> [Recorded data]
----------

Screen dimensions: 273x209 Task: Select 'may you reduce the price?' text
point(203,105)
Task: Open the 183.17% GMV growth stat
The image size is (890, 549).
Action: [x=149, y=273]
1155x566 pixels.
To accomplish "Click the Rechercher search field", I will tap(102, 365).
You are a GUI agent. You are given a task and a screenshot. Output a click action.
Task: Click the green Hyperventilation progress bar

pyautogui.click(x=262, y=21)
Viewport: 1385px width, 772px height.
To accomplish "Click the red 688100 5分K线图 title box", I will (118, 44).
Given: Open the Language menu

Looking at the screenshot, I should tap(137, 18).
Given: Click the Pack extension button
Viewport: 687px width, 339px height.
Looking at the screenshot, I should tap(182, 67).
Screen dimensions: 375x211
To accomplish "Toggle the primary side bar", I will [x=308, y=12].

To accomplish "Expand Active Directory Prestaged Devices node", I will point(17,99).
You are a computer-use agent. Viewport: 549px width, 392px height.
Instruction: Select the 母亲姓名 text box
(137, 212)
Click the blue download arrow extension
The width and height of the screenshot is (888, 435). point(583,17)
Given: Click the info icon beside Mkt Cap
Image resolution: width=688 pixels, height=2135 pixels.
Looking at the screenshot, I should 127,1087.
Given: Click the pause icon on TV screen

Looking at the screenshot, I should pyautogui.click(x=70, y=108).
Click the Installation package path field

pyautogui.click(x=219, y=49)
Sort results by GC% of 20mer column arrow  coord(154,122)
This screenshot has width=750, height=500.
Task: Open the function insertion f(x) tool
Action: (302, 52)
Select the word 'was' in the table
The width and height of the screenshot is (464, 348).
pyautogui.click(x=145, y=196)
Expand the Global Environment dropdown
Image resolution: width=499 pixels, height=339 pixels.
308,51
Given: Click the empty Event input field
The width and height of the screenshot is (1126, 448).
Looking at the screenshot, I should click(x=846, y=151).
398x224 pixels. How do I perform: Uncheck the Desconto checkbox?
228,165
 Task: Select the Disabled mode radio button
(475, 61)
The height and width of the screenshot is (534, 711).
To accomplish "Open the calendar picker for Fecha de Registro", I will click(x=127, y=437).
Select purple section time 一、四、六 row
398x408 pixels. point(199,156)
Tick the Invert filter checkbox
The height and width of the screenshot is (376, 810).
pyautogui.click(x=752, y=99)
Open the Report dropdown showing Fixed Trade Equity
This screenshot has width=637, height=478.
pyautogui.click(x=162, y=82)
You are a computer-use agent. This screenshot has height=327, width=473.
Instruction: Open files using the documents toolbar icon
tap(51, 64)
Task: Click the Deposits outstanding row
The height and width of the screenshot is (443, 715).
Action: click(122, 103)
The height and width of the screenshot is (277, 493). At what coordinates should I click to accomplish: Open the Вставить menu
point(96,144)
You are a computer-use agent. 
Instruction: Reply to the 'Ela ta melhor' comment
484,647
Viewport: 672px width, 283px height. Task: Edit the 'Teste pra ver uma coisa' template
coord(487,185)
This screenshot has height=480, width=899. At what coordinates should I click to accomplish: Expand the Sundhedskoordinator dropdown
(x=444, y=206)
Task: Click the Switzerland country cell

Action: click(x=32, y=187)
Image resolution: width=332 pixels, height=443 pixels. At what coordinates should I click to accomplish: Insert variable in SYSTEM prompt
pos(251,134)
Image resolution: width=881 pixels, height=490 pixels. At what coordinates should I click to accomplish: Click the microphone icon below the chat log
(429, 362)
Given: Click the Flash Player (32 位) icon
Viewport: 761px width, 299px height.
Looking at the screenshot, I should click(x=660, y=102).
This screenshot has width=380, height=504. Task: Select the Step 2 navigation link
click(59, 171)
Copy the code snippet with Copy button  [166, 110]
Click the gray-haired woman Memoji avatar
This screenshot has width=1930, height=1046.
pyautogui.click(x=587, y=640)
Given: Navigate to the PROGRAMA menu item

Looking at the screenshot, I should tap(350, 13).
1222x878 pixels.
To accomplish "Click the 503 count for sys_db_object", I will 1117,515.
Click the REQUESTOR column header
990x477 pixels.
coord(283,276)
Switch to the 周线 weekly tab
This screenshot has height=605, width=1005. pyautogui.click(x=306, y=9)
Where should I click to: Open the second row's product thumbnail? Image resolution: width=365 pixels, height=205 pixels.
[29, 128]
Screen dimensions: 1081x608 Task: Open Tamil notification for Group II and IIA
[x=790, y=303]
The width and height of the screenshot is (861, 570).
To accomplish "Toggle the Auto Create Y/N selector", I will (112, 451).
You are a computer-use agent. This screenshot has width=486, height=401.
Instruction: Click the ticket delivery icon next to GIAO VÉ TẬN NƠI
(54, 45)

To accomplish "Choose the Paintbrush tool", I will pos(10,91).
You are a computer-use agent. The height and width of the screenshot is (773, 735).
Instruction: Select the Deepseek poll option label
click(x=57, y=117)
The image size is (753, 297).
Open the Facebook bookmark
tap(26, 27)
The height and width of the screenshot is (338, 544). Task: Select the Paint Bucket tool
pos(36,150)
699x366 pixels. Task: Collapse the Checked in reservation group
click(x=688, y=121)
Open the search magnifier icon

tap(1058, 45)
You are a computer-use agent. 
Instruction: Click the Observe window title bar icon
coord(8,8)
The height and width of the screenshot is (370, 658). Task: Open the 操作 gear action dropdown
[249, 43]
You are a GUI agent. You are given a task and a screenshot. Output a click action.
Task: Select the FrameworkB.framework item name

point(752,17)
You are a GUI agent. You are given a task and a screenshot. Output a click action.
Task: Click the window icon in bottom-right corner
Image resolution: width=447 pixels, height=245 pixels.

----------

> [Exercise brief]
The data above should be returned in full, exactly as written.

> [Solution for this task]
Screen dimensions: 273x209 Task: Select 'may you reduce the price?' text
point(203,105)
Task: Open the 183.17% GMV growth stat
The image size is (890, 549).
Action: [x=149, y=273]
1155x566 pixels.
To accomplish "Click the Rechercher search field", I will tap(102, 365).
You are a GUI agent. You are given a task and a screenshot. Output a click action.
Task: Click the green Hyperventilation progress bar

pyautogui.click(x=262, y=21)
Viewport: 1385px width, 772px height.
To accomplish "Click the red 688100 5分K线图 title box", I will (118, 44).
Given: Open the Language menu

Looking at the screenshot, I should tap(137, 18).
Given: Click the Pack extension button
Viewport: 687px width, 339px height.
Looking at the screenshot, I should tap(182, 67).
Screen dimensions: 375x211
To accomplish "Toggle the primary side bar", I will [x=308, y=12].

To accomplish "Expand Active Directory Prestaged Devices node", I will point(17,99).
You are a computer-use agent. Viewport: 549px width, 392px height.
Instruction: Select the 母亲姓名 text box
(137, 212)
Click the blue download arrow extension
The width and height of the screenshot is (888, 435). point(583,17)
Given: Click the info icon beside Mkt Cap
Image resolution: width=688 pixels, height=2135 pixels.
Looking at the screenshot, I should 127,1087.
Given: Click the pause icon on TV screen

Looking at the screenshot, I should pyautogui.click(x=70, y=108).
Click the Installation package path field

pyautogui.click(x=219, y=49)
Sort results by GC% of 20mer column arrow  coord(154,122)
This screenshot has width=750, height=500.
Task: Open the function insertion f(x) tool
Action: (302, 52)
Select the word 'was' in the table
The width and height of the screenshot is (464, 348).
pyautogui.click(x=145, y=196)
Expand the Global Environment dropdown
Image resolution: width=499 pixels, height=339 pixels.
308,51
Given: Click the empty Event input field
The width and height of the screenshot is (1126, 448).
Looking at the screenshot, I should click(x=846, y=151).
398x224 pixels. How do I perform: Uncheck the Desconto checkbox?
228,165
 Task: Select the Disabled mode radio button
(475, 61)
The height and width of the screenshot is (534, 711).
To accomplish "Open the calendar picker for Fecha de Registro", I will click(x=127, y=437).
Select purple section time 一、四、六 row
398x408 pixels. point(199,156)
Tick the Invert filter checkbox
The height and width of the screenshot is (376, 810).
pyautogui.click(x=752, y=99)
Open the Report dropdown showing Fixed Trade Equity
This screenshot has width=637, height=478.
pyautogui.click(x=162, y=82)
You are a computer-use agent. This screenshot has height=327, width=473.
Instruction: Open files using the documents toolbar icon
tap(51, 64)
Task: Click the Deposits outstanding row
The height and width of the screenshot is (443, 715).
Action: click(122, 103)
The height and width of the screenshot is (277, 493). At what coordinates should I click to accomplish: Open the Вставить menu
point(96,144)
You are a computer-use agent. 
Instruction: Reply to the 'Ela ta melhor' comment
484,647
Viewport: 672px width, 283px height. Task: Edit the 'Teste pra ver uma coisa' template
coord(487,185)
This screenshot has height=480, width=899. At what coordinates should I click to accomplish: Expand the Sundhedskoordinator dropdown
(x=444, y=206)
Task: Click the Switzerland country cell

Action: click(x=32, y=187)
Image resolution: width=332 pixels, height=443 pixels. At what coordinates should I click to accomplish: Insert variable in SYSTEM prompt
pos(251,134)
Image resolution: width=881 pixels, height=490 pixels. At what coordinates should I click to accomplish: Click the microphone icon below the chat log
(429, 362)
Given: Click the Flash Player (32 位) icon
Viewport: 761px width, 299px height.
Looking at the screenshot, I should click(x=660, y=102).
This screenshot has width=380, height=504. Task: Select the Step 2 navigation link
click(59, 171)
Copy the code snippet with Copy button  [166, 110]
Click the gray-haired woman Memoji avatar
This screenshot has width=1930, height=1046.
pyautogui.click(x=587, y=640)
Given: Navigate to the PROGRAMA menu item

Looking at the screenshot, I should tap(350, 13).
1222x878 pixels.
To accomplish "Click the 503 count for sys_db_object", I will 1117,515.
Click the REQUESTOR column header
990x477 pixels.
coord(283,276)
Switch to the 周线 weekly tab
This screenshot has height=605, width=1005. pyautogui.click(x=306, y=9)
Where should I click to: Open the second row's product thumbnail? Image resolution: width=365 pixels, height=205 pixels.
[29, 128]
Screen dimensions: 1081x608 Task: Open Tamil notification for Group II and IIA
[x=790, y=303]
The width and height of the screenshot is (861, 570).
To accomplish "Toggle the Auto Create Y/N selector", I will (112, 451).
You are a computer-use agent. This screenshot has width=486, height=401.
Instruction: Click the ticket delivery icon next to GIAO VÉ TẬN NƠI
(54, 45)

To accomplish "Choose the Paintbrush tool", I will pos(10,91).
You are a computer-use agent. The height and width of the screenshot is (773, 735).
Instruction: Select the Deepseek poll option label
click(x=57, y=117)
The image size is (753, 297).
Open the Facebook bookmark
tap(26, 27)
The height and width of the screenshot is (338, 544). Task: Select the Paint Bucket tool
pos(36,150)
699x366 pixels. Task: Collapse the Checked in reservation group
click(x=688, y=121)
Open the search magnifier icon

tap(1058, 45)
You are a computer-use agent. 
Instruction: Click the Observe window title bar icon
coord(8,8)
The height and width of the screenshot is (370, 658). Task: Open the 操作 gear action dropdown
[249, 43]
You are a GUI agent. You are given a task and a screenshot. Output a click action.
Task: Select the FrameworkB.framework item name

point(752,17)
You are a GUI agent. You are given a task and a screenshot. Output a click action.
Task: Click the window icon in bottom-right corner
Image resolution: width=447 pixels, height=245 pixels.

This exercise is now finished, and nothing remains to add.